The 140th Annual Meeting of the Pharmaceutical Society of Japan (Kyoto)

Presentation information


[S07] Understanding neurological diseases and developing therapeutics focusing on the modulation of the glutamate nervous system

Thu. Mar 26, 2020 9:00 AM - 11:00 AM [Room U] Swan (1F)

Organizers: Toshiaki Kume (Grad Sch Pharm Sci, Univ Toyama), Satoshi Deyama (Inst Med Pharm Health Sci, Kanazawa Univ)

9:02 AM - 9:42 AM

[S07-1] Allosteric modulation of glutamate receptors

Riley E Perszyk1, Sharon A Swanger1,2, Chris Shelley1,3, Alpa Khatri1, Gabriela Fernandez-Cuervo4, Matthew P. Epplin4, Jing Zhang1, Phuong Le1, Pernille Bülow5,6, Ethel Garnier-Amblard4, Pavan Kumar Reddy Gangireddy4, Gary J. Bassell6, Hongjie Yuan1, David S. Menaldino4, Dennis C. Liotta4, Lanny S. Liebeskind4, ○Stephen F. Traynelis1 (1. Dept Pharmacol Chem Biol, Emory Univ, Sch Med, 2. Virginia Tech Carilion Res Inst, 3. Dept Biol, Univ South, 4. Dept Chem, Emory Univ, 5. Dept Physiol, Emory Univ, 6. Dept Cell Biol, Emory Univ)

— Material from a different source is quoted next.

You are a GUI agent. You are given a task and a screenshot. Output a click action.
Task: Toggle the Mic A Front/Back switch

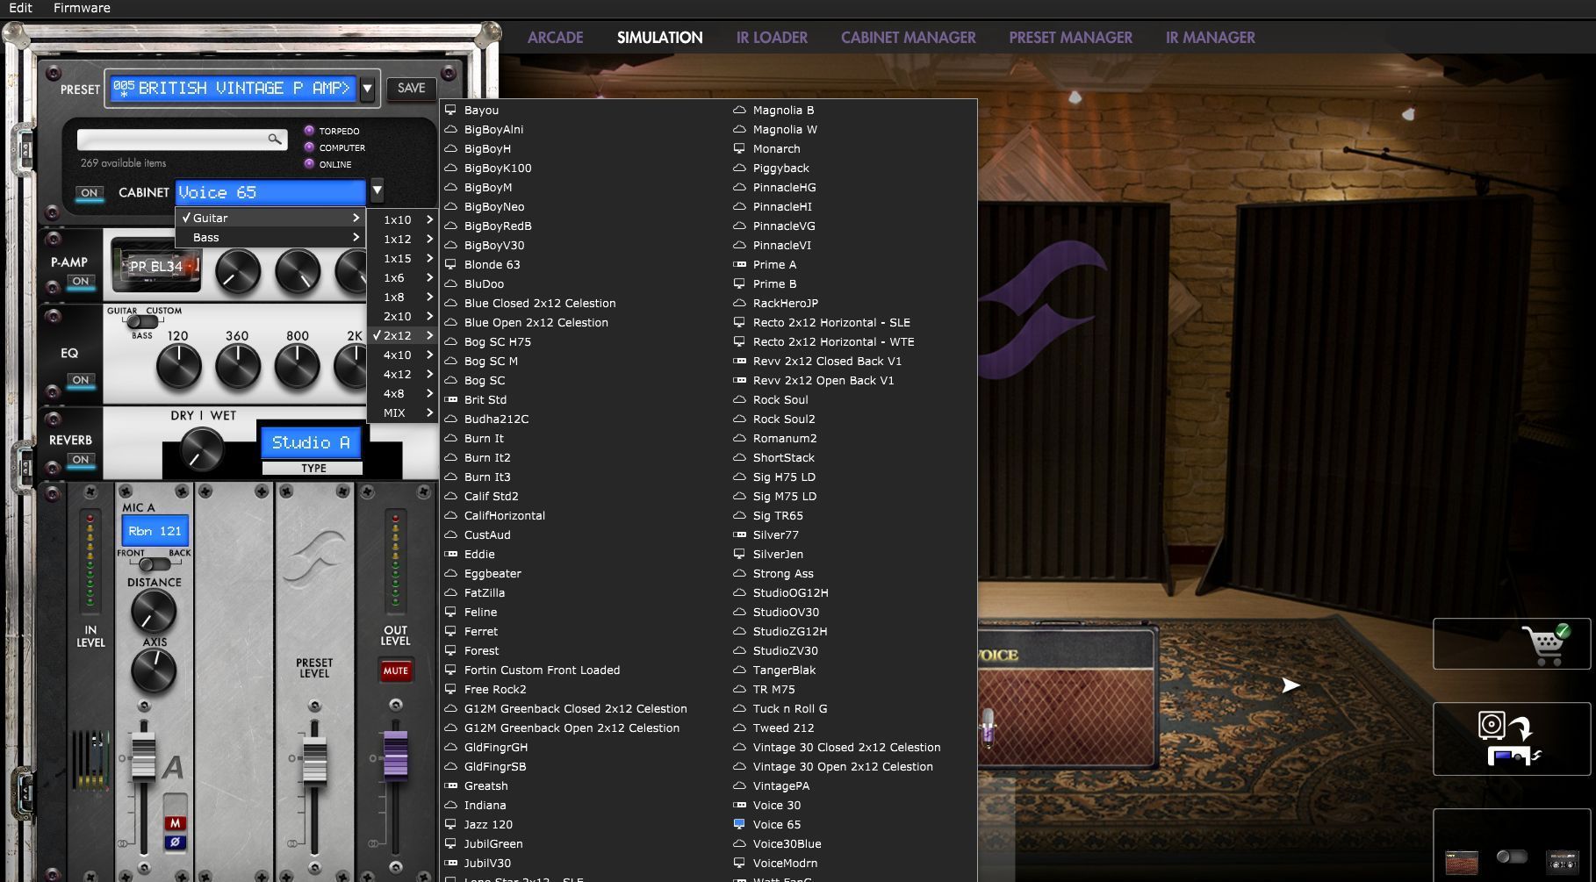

NMDA receptors (NMDARs) are ligand-gated ion channels that are tetrameric assemblies of 2 glycine-binding GluN1 subunits and 2 glutamate-binding GluN2 subunits. NMDARs respond to synaptically-released glutamate by producing a slow inward current mediated by Na+ and Ca2+. We hypothesize that 3 gating elements control opening of the pore, including 9 conserved residues (SYTANLAAF) that comprise the extracellular end of the M3 transmembrane helix, a short helix that is parallel to the plane of the membrane and precedes the M1 transmembrane helix, and a linker preceding the M4 transmembrane helix. We identified several allosteric modulators that act at the pre-M1 region, one of which reduces single channel conductance, an effect not previously observed for NMDAR modulators. For example, EU1622-14 reduces single channel conductance of NMDARs on cultured cortical neurons from 52, 44 pS in vehicle to 42, 35, and 28 pS (n= 7 outside out patches, Vm -80 mV). EU1622-14 also reduced the relative permeability of Ca2+ to Na+ for recombinant GluN1/GluN2A and GluN1/GluN2B receptors by more than 2-fold (p<0.05, ANOVA). This is the first example of an exogenous drug-like allosteric modulator that can interact with the NMDAR to alter the relative permeability of ions, which has important biophysical implications. In addition, the precedent that Ca2+ permeability can be controlled pharmacologically creates a new potential therapeutic target with intriguing possibilities.